The name, inspired by a catchy 1970s family planning slogan, doesn’t focus on condoms like the one above. Helmet. Instead, it stars Rao as a desperate orphan willing to do all sorts of outrageous acts to win the hand of his beloved in marriage.

She is a classic case of ridiculous “terms and conditions” which is why Bollywood loves to advertise for the sake of gimmicks.

From the looks of it, Kriti Sanon will only marry the man with the cutest mum-dad set and the cutest dog because she is also an orphan.

Her idea of ​​romance is couples crying in each other’s company while watching. Hum Aapke Hein Koun..!.

What should be a red flag is a source of terror for our smitten hero.

Instead of adopting a dog whose melting eyes would make him forget his parents’ poverty, Rao binds a guardian figure (Paresh Rawal) from his childhood as well as his unrequited love (Ratna Pathak) to pose as his father and mother and make himself more pleasing to the people of Sanon (Manu Rishi Chadha, Prachi Shah Paandya).

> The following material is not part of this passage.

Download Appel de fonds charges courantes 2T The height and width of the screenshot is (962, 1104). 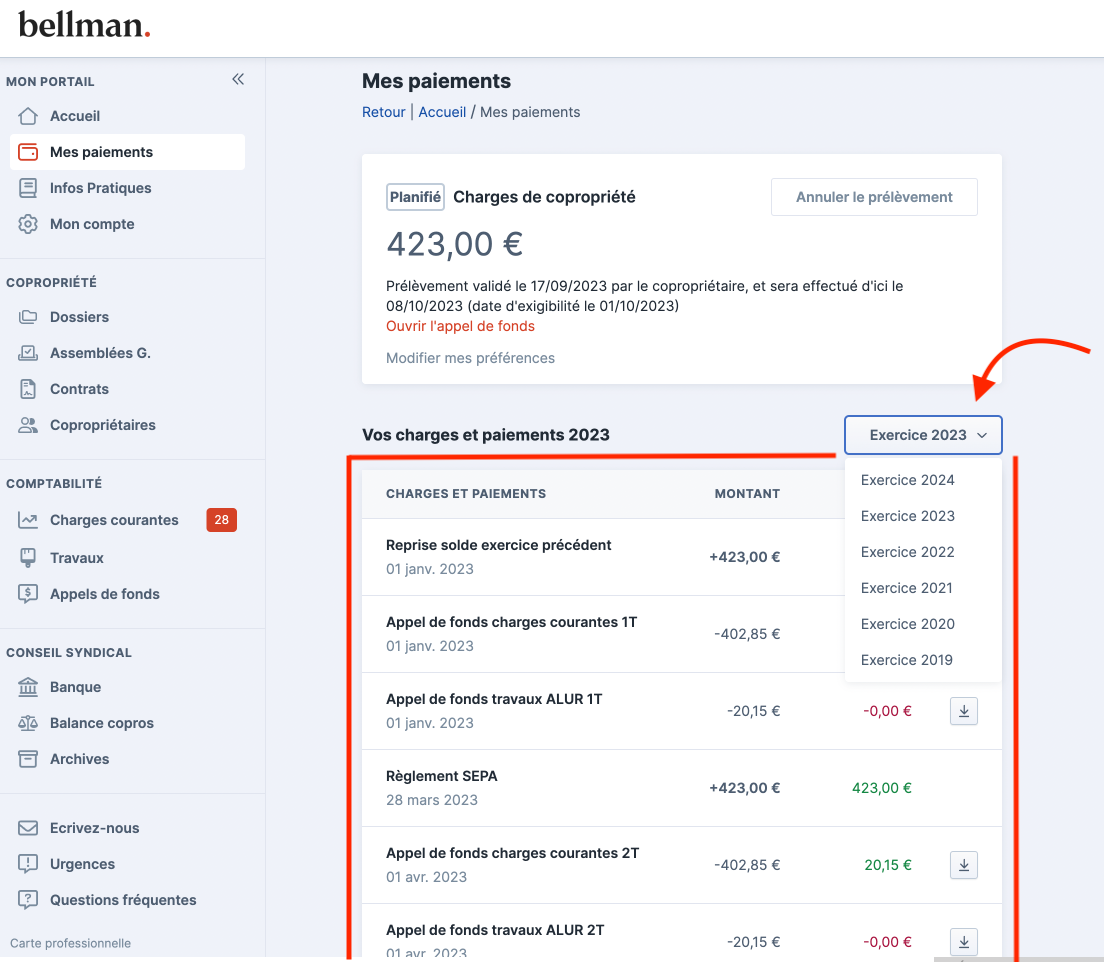point(963,865)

Pretense and sentimentality coexist blissfully until the cat is let out of the bag.

As always, the deceitful side is on the straight path, justifying its lies with beaten “Chief darr gaya tha‘, followed by a folk song about a broken heart and the usual sorry, forget it and a fairy tale ending.

Pretending to be parents is a well-worn premise, and it takes more than background changes and protagonists in unique professions to breathe life into silliness.

Founding him in Chandigarh doesn’t matter if none of the city’s traits or essence have any real bearing on the plot, and Rao isn’t playing a virtual reality app developer or his love interest, Kriti, as a freelance blogger.

Rajkummar Rao, Kriti Sanon, Paresh Rawal, Ratna Pathak, Manu Chadha and Prachi Shah Paandya are handsome figures and talented actors. They are able to keep the viewer even with minimal effort.

But in this lazily sketched, devoid of charm boredom, each scene is designed to create a forced sense of panic that everyone will learn the truth about Rao’s parentage, with obstacles and quick fixes alternating according to convenience.

The characters of Paresh Rawala and Ratna Pathak Shah are profitably single, setting the stage for a second opportunity, problems in Rao’s workplace arise and are solved on a whim, his social work as a mentor to street children is limited to drawing houses and the capital of Tanzania, a sycophant character appears out of nowhere to to play a party-goer, and a completely harmless fiance turns into a jerk as soon as it interferes with the plot.

When it comes to arguing about the merits of a traditional family versus one a man chooses for himself, then it shouldn’t be as far-fetched as choosing pizza with custom toppings over frozen pizza. Except it’s kind of a rush romantic comedy that jumps into a chase after so many shenanigans and in such a boring way that it completely misses the point.

Hum Do Hamare Do airs on Disney Hotstar.